この光文社版は、登場人物が解説されたしおりがついていて、とてもわかりやすかったです。
一方で解説には少し物足りなさを感じました。
歴史的背景が少し頭にあると、面白さが何倍も変わる作品なので、解説で触れてほしかった、と残念に思う点が
...続きを読むありました。
一つは、ナポレオンの生い立ちについて。
彼は、コルシカ島という、フランスとイタリアの間の島の、比較的身分の低い家庭に生まれました。
コルシカは彼が生まれる直前までイタリア領だったので、ナポレオンはギリギリフランス人というところで、幼少期は方言などで苦労したようです。
フランス革命で身分制度が崩れたことにより、ナポレオンは実力を以て立身出世、ついに皇帝の地位に上り詰めました。
そのナポレオンが、生まれながらにロマノフの血統であるロシアのアレクサンドル皇帝と決戦するのが今回の物語ですが、二人の「皇帝」の出自の対比が、ナポレオンの心理に影響を与えています。

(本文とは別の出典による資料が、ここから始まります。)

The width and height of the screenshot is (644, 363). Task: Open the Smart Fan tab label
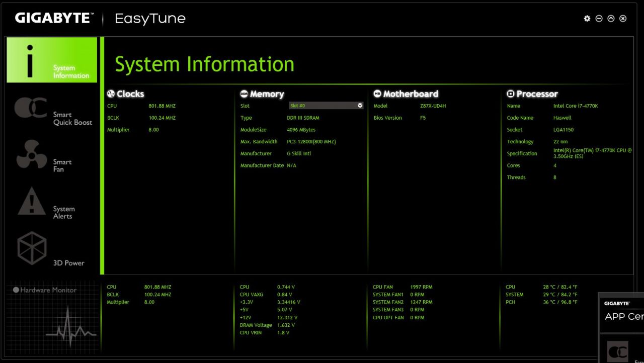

この点が解説には触れられておらず、分かりづらいのではないかと思います。
物語後半に出てくる、ナポレオンがイタリア人という記述にも注釈がついていなかったので、少し不親切と感じました。
もう一点は、サンクトペテルブルクとモスクワの対比について。
サンクトペテルブルクは、18世紀初頭にピョートル皇帝によって建設された、モスクワよりも新しい街です。
「ヨーロッパへの窓」というコンセプトで、当時文明の先行していたヨーロッパのいくつかの都市を真似て作られました。
街だけでなく、人々の振る舞いやフランス語による会話なども、ヨーロッパにならうことが洗練とされました。
一方、モスクワはロシアの伝統を象徴する都市です。
そのモスクワを目指したナポレオンのロシア戦役は、軍事的及び精神的両方の意味で、ヨーロッパの侵略からロシアを守るという戦いです。
フランス語とロシア語を取り混ぜた社交界の会話から、戦争の展開まで、ヨーロッパ的なサンクトペテルブルクと、ロシア的なモスクワという都市の対比が、より深い理解への鍵となります。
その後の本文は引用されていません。